Japan’s tightly organized population is aging faster than that of any other nation. Current predictions are that the nation’s population will decline from the current 126 million to about 87 million over the next four decades. Japan has never welcomed foreign emigrants and its rigid and unique social structure makes it difficult for newcomers to assimilate.
But the Japanese government believes it is forced to accept foreigners as workers even to the point of enabling some of them to become citizens, or watch its way of life suffer. Since Japan has the world’s third-largest economy, with an aging and rapidly shrinking population, the economic repercussions of transformation will be dramatic not only for Japan but for the global economy as well.
Prime Minister Shinzo Abe wants to attract hundreds of thousands of these foreign workers over the next five years to prevent a catastrophic population decline that would in turn produce a significant labor shortage.
Many Japanese are nevertheless not persuaded that opening Japan to so many foreign workers is the best solution to a looming labor shortage that no one can deny. Mr. Abe wants to end a decade-long debate about it, but six major opposition parties in the Diet, or parliament, are determined to block his legislation. The government has so far declined to release estimates of the number of foreigners who would be allowed into the country.
The government bars unskilled foreign workers from taking jobs in Japan now. Under the Abe scheme, working visas would be issued only to foreign applicants with “a certain skill” to work in 14 selected industries, including construction and farming.
The latest estimate, now 4 years old, sets out that there were 2,121,831 foreigners residing in Japan, 677,019 of whom were long-term residents. By one comparison, Britain, with just half the population of Japan, has 6.2 million foreign residents against just over 2 million in Japan. Vietnamese nationals make up the largest proportion of new foreign residents, with significant numbers of Nepalese, Filipinos, Chinese and Taiwanese. Most of them can remain in Japan only for a maximum of five years. Many of them entered the country to complete trainee programs.

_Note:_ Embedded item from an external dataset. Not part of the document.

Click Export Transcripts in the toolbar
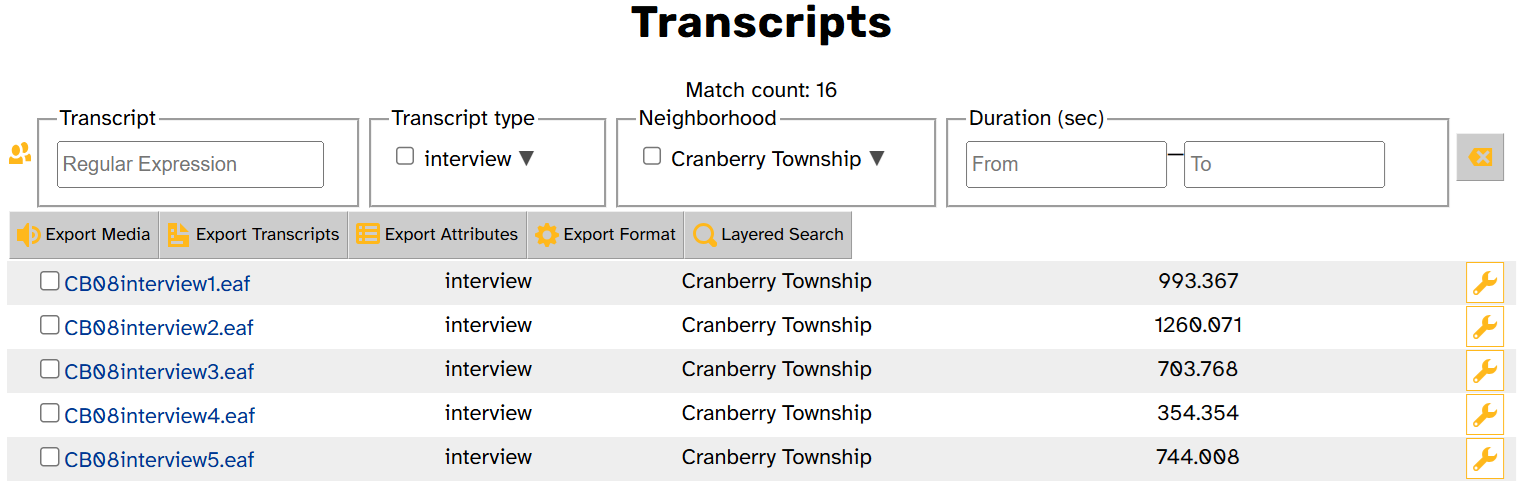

The number of Japanese older than 65 has doubled over the past quarter of a century, from 7.1 percent of the population in 1970 to 14.1 percent in 1994. An increase of this size required 61 years to accomplish in Italy, 85 years in Sweden and 115 years in France.

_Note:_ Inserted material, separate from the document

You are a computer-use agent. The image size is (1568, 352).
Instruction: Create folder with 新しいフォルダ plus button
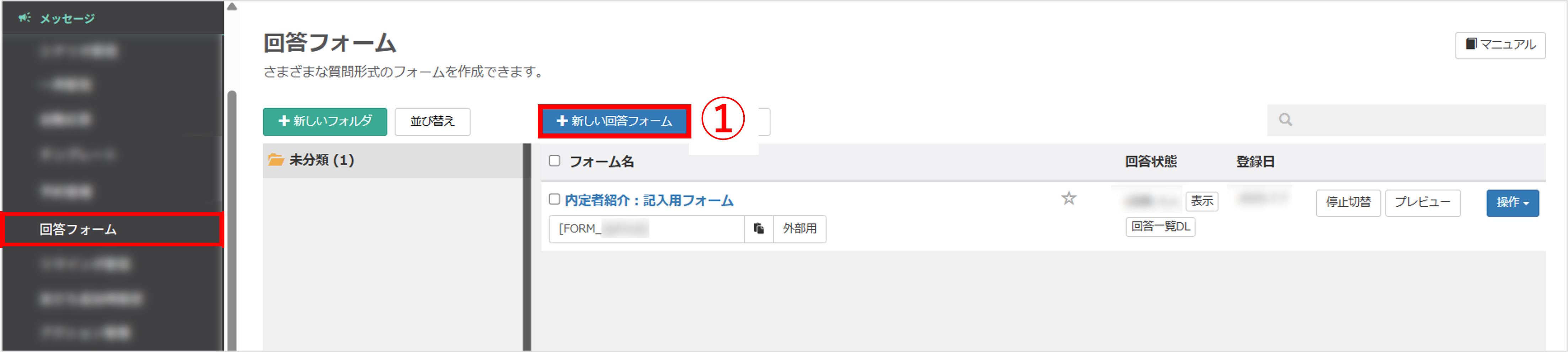click(325, 122)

Despite strong opposition, more than 345,000 blue-collar foreign laborers are expected to enter Japan over the next five years, but expectations differ sharply over who they are and who they can become. Some businesses consider them temporary workers, and others see them as having the potential to become more versatile employees and even Japanese citizens.
In the restaurant industry, which is projected to take in around 41,000 to 53,000 laborers, major companies have re-emphasized a willingness to embrace foreign workers. In the nursing-care sector, which would absorb 50,000 to 60,000 new workers, the largest share of new laborers, it’s clear that Japanese labor is growing short.
Nevertheless, the controversy of the Abe scheme reflects fears in other parts of the world, including the United States, that a dramatic increase in foreign arrivals will alter the culture. Hiromi Ogata, a government official in a province far from Tokyo, warns that this will complicate the shortage of labor. “Taking foreign workers will not create a paradise. It will a take long time for such systems to become accepted in Japan.”